=== Problem ===
The word "computer" appears in some lines of the entries. Say how many, and give nothing but the number.

=== Material for this task ===
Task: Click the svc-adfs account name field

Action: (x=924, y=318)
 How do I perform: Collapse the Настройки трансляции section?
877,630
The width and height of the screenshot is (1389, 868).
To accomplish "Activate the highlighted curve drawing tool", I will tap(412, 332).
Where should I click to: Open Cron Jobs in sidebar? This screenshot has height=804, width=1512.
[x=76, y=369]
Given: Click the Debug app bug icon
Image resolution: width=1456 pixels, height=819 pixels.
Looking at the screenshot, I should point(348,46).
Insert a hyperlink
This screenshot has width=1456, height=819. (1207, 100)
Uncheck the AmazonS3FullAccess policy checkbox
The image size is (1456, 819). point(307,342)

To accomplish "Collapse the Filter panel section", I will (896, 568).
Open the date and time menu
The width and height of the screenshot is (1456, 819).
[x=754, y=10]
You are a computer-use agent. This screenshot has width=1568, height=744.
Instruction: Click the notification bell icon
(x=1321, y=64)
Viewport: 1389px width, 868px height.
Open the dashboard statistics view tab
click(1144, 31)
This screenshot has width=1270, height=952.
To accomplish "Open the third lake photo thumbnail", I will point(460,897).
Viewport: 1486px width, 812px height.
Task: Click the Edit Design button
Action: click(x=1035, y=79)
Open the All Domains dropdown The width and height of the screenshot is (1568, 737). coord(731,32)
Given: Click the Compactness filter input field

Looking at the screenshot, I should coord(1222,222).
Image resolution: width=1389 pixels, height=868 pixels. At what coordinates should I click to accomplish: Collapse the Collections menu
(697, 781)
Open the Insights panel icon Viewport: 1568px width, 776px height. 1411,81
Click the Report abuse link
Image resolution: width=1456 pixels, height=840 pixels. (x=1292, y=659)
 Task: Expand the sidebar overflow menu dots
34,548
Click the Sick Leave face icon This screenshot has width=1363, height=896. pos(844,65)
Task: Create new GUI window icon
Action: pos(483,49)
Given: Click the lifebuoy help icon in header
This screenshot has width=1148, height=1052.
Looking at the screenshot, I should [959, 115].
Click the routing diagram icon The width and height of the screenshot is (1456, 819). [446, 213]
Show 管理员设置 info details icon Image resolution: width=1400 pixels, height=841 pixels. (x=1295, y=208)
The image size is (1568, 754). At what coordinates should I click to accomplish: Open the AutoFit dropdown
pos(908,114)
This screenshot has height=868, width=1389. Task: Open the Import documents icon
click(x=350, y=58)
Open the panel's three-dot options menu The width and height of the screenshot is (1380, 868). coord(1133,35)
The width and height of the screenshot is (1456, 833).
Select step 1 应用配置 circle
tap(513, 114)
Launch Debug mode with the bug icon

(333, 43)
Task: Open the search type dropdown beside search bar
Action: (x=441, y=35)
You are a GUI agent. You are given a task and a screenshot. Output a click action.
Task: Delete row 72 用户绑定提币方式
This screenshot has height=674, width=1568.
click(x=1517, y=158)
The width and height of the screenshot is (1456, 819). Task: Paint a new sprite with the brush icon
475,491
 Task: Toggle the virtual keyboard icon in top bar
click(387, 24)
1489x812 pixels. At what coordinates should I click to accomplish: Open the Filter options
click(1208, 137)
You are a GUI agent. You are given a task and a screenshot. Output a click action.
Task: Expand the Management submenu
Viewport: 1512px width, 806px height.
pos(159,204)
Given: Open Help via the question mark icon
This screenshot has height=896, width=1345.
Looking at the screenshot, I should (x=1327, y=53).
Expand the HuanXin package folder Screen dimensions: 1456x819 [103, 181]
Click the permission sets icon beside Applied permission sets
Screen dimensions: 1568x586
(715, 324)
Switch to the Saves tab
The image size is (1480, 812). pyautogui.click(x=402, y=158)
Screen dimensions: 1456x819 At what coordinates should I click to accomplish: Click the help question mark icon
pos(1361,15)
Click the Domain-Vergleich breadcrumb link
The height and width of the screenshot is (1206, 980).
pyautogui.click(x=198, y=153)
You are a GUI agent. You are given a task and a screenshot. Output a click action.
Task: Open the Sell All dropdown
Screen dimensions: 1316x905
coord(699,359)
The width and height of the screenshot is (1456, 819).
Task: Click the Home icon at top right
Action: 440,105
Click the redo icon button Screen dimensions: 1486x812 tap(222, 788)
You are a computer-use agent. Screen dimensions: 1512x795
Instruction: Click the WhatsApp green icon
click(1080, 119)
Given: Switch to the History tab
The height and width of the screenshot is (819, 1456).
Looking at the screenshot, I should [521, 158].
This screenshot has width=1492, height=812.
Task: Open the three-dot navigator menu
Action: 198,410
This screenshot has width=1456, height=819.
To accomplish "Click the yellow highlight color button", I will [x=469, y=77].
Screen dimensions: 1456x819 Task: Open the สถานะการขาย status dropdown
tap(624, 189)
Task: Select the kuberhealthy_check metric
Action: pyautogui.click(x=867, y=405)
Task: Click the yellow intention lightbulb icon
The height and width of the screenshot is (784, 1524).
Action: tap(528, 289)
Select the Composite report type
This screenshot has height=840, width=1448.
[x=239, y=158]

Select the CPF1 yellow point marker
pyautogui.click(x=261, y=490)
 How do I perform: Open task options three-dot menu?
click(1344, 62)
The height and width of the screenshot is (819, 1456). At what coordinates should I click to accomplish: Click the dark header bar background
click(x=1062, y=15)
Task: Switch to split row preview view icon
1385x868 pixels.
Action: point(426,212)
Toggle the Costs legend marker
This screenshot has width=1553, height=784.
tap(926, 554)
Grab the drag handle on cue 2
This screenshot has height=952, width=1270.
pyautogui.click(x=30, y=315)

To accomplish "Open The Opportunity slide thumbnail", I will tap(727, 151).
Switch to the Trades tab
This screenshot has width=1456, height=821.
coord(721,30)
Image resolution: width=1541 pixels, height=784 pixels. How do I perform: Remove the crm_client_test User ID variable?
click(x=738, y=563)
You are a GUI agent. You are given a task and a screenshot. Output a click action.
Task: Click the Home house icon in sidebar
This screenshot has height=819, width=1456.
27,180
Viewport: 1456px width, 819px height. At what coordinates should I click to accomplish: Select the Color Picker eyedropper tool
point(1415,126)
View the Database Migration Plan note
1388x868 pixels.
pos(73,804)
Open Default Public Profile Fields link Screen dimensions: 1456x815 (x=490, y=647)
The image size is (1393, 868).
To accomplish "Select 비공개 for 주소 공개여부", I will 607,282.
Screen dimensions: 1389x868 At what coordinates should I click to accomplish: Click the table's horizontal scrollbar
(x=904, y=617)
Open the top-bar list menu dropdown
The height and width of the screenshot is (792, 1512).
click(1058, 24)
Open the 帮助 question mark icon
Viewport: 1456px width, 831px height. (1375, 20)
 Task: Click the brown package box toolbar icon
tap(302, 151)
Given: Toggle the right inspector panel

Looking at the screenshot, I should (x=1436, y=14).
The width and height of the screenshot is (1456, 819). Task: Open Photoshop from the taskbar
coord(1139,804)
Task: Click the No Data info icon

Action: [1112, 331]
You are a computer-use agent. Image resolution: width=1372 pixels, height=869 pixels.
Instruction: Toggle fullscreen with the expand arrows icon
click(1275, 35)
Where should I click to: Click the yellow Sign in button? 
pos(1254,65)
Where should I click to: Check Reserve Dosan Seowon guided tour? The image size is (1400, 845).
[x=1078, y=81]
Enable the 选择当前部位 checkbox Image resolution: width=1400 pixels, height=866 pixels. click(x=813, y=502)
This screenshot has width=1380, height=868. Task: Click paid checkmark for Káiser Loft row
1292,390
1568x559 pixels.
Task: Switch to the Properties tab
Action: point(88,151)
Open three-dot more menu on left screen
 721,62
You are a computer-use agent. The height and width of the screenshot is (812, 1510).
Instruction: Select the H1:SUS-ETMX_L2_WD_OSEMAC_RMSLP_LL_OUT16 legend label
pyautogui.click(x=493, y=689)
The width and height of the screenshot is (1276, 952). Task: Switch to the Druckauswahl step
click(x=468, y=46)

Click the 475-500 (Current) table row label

=== Exercise result ===
4